Other birds also appeared in our nets. The Black-throated Blue Warbler didn’t have enough light to show off his azure plumage to best effect, but he glimmered anyway, a muted jewel.
A Veery stopped by, big-eyed and nervous:
Another Eastern Towhee, no happier to be there than the last one, but showing off a remarkable tail:
A Red-eyed Vireo was a particular delight, elegant and lovely in an understated way, with a nice hook on the end of his beak.
Then there was the bird that took my breath away. Now, I find great aesthetic value in all birds (save a few oddities like the ostrich, which I maintain are not quite birds, really); don’t get me started on the beauty of the plain brown House Wren. But this bird may truly be the most beautiful bird I have ever seen.
This is the Chestnut-sided Warbler, and I am in love.

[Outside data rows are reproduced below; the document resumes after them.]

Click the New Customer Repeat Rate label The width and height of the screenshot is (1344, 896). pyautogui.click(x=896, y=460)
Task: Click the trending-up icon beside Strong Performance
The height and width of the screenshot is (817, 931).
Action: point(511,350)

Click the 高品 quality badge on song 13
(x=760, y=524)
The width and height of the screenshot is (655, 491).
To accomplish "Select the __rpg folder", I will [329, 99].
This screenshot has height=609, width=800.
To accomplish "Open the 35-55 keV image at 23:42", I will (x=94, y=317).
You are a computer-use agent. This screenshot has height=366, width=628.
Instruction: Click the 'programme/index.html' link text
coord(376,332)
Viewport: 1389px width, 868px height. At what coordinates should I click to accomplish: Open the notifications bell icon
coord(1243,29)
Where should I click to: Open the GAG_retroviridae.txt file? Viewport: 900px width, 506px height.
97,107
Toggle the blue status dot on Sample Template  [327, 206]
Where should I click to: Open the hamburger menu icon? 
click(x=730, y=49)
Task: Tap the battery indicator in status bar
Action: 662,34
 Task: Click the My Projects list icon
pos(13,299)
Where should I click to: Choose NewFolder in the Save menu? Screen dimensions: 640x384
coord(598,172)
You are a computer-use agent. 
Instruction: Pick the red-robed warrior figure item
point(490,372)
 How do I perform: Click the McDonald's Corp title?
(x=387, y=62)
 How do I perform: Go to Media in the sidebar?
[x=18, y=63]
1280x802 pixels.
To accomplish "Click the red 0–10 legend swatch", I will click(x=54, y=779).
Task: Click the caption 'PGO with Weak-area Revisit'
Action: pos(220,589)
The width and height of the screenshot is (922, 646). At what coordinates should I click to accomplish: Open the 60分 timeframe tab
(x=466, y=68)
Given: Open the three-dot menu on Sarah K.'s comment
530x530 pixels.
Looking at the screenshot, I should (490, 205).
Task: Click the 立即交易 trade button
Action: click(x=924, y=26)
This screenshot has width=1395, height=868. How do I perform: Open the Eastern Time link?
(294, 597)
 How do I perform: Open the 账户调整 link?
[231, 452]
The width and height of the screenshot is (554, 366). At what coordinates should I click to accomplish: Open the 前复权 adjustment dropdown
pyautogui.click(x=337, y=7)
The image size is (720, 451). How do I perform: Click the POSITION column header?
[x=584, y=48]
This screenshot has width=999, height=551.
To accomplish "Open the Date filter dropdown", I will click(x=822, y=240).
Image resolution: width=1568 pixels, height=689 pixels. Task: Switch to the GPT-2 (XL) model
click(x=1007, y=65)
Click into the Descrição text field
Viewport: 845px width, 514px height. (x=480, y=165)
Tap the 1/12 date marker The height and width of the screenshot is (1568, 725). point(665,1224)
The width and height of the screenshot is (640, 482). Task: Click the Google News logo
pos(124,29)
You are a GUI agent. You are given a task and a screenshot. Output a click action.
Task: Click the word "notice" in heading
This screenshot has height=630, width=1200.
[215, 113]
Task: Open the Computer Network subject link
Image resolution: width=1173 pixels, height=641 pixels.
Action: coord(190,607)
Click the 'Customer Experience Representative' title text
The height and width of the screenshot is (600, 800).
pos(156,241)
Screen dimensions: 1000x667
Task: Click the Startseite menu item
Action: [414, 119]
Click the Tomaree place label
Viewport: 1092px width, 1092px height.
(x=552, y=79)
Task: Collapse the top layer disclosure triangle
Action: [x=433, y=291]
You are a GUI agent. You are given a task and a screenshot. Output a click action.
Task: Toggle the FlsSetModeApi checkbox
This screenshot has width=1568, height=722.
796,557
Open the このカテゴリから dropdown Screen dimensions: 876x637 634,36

No other species flew into our nets, but we did meet one additional bird anyway: one evening, while driving through the forest, I saw a bird in the middle of the road. It did not fly when I approached.
It was a fledgling Hairy Woodpecker, apparently alone and unflighted. Fledglings can leave the nest before they can fly, and they may often appear abandoned when in fact the parents are simply off foraging or feeding a different fledgling. This baby seemed in good health, so there was no reason to doubt that his parents were still caring for him; the only problem was that he was sitting in the middle of the road.
I took him to a tree with craggy bark that would offer good footholds. He grabbed on and moved up the tree a few feet in fine woodpecker fashion. There, I thought, now he can wait for his parents with the safety of some height, and not in the middle of the road.
Then, to my surprise, he turned to face the valley lying to one side of the road, spread his wings, and dove off into a swooping glide that took him all the way to the trees on the far side. Not so unflighted after all!
My guess is that, still somewhat shaky in his flight skills, he had ended up on the ground and then not known how to take off. All he needed was a bit of height to get him started.